Мы кинулись на поиски кожаного пальто, не теряя ни мгновения. Мы обегали весь рынок и, усталые, уселись на какие-то ящики. На оставшиеся деньги мы могли купить лишь по стакану варенца. Ни о каких консервах не могло быть и речи. Ах, кожаное пальто, кожаное пальто... Я-то принял его за порядочного человека, а он оказался первостатейным проходимцем. Видно, он подменил пачки, когда я оглядывался на якобы замеченного им милиционера. Ну и дела!
— Ну, как галоши-то — продал? — услышал я скрипучий голос и нехотя поднял голову.
А, дедок! Смотрит на меня ехидно, словно знает уже о всех наших несчастьях.
— Как же, — говорю ему с вызовом, — за две Буренки уступил. Одной мне мало было.
— Мо-ло-дежь, — говорит дедок, — на ходу подметки режут.
— Пойдем отсюда, — поднимается Сашка.
Мы бредем через гомонящую толпу. Чего здесь только не продают! Старые сапоги, древние ходики, заштопанные брюки. Разве это товар? Настоящий товар был у нас с Воронком. Как блестели наши галоши, как скрипели они под пальцами придирчивых покупателей... Хорошие были галоши. Довоенные.
— Плакать не будем, — говорит Воронок, — у нас же есть плитка шоколада и сухари. А консервами и отравиться недолго. Точно?
— Точно, — соглашаюсь я.
Позавчера у меня с Воронком произошел тяжелый разговор. Шоколаду он обрадовался, как мальчишка, но когда я рассказал ему, что записался в боксерскую секцию, Воронок рассердился не на шутку.

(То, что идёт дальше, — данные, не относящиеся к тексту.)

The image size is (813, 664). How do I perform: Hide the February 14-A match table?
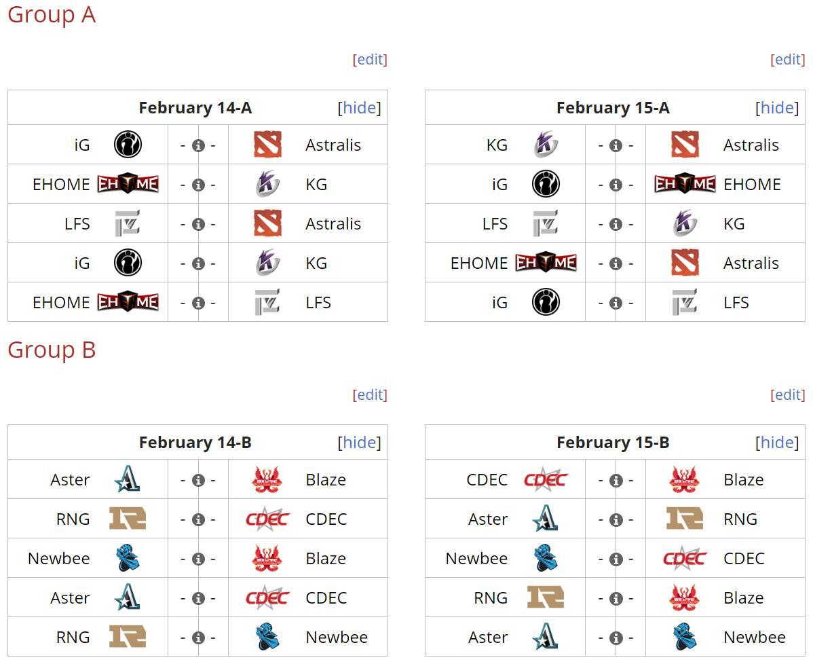pyautogui.click(x=359, y=107)
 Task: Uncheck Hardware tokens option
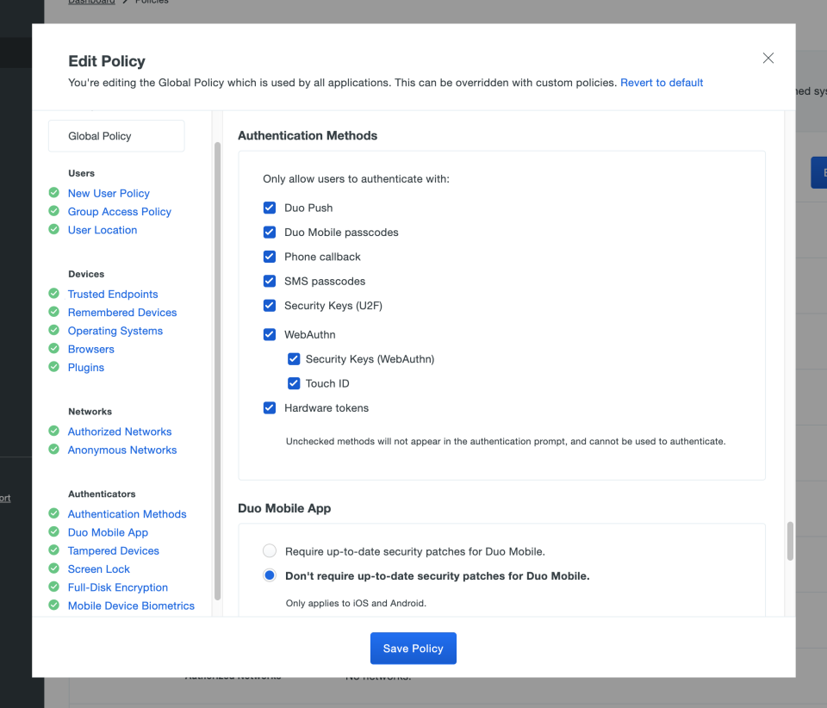coord(270,407)
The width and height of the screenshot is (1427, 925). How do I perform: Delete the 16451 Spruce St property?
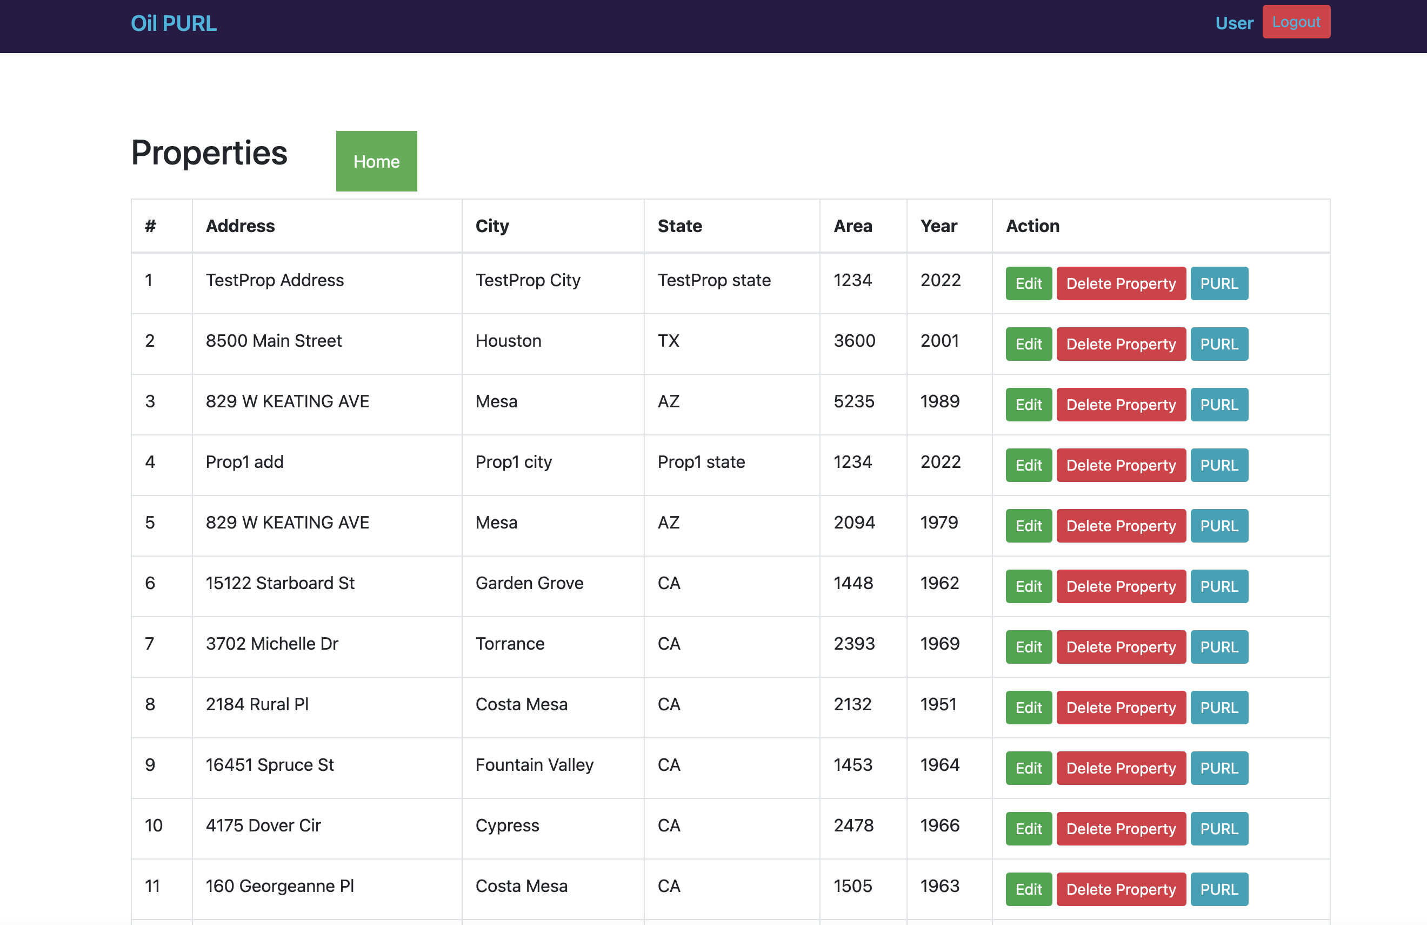(x=1121, y=768)
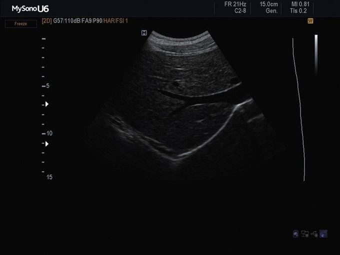Click the TGC curve line
This screenshot has height=255, width=340.
(x=300, y=110)
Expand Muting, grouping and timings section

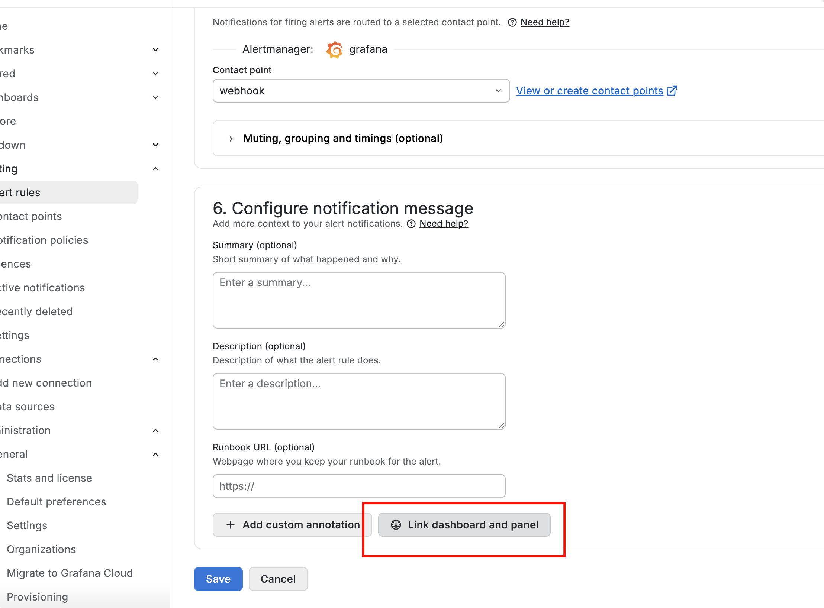click(x=231, y=139)
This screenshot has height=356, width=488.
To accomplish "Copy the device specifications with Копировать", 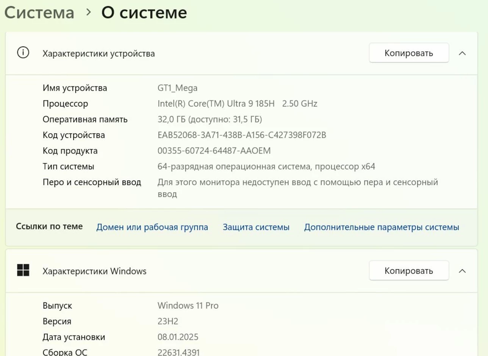I will [408, 53].
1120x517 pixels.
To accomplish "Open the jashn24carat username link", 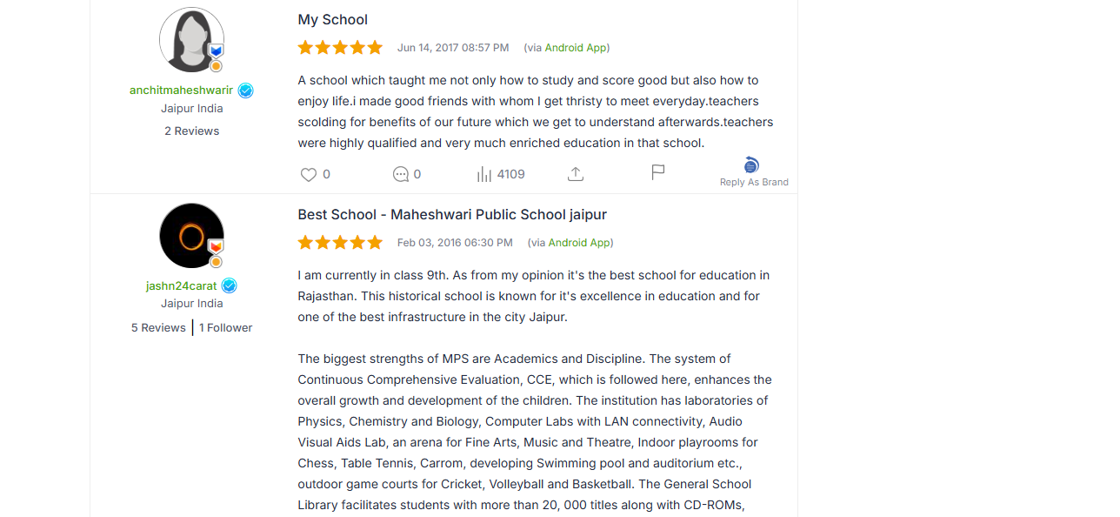I will pyautogui.click(x=182, y=285).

— Значит, раздумал бежать на фронт? — спросил он презрительно.
— Бокс на фронте пригодится. Основные приемы узнаю — и то хорошо.
— Труса празднуешь? — осведомился Воронок. — Захотелось у мамы под юбкой отсидеться?
Под какой юбкой? Что он плетет! Я тоже наговорил ему дерзостей. Мы не разговаривали до тех пор, пока не получили галоши. Мне первому и пришла в голову гениальная мысль — произвести товарообмен. Продать галоши — купить продукты на дорогу. Сашка с восторгом ухватился за эту мысль. Он понял, что я по-прежнему рвусь на передовую.
Теперь мы оказались у разбитого корыта. Сашка держался мужественно. Он даже нашел в себе силы пошутить:
— Товарообман без обмена.
На меня его юмор не произвел впечатления. Я заметно скис.
Мы едем в гости к Павлику и Виктору на подмосковный аэродром. Летчики прислали за нами грузовичок с разбитным и веселым шофером. В петлицах его гимнастерки — по зеленому треугольнику.
— Это значит, что я командный состав, — объяснил нам шофер. — Сложи два треугольника — получится ромб. Вот и выходит, что я командир на полромба.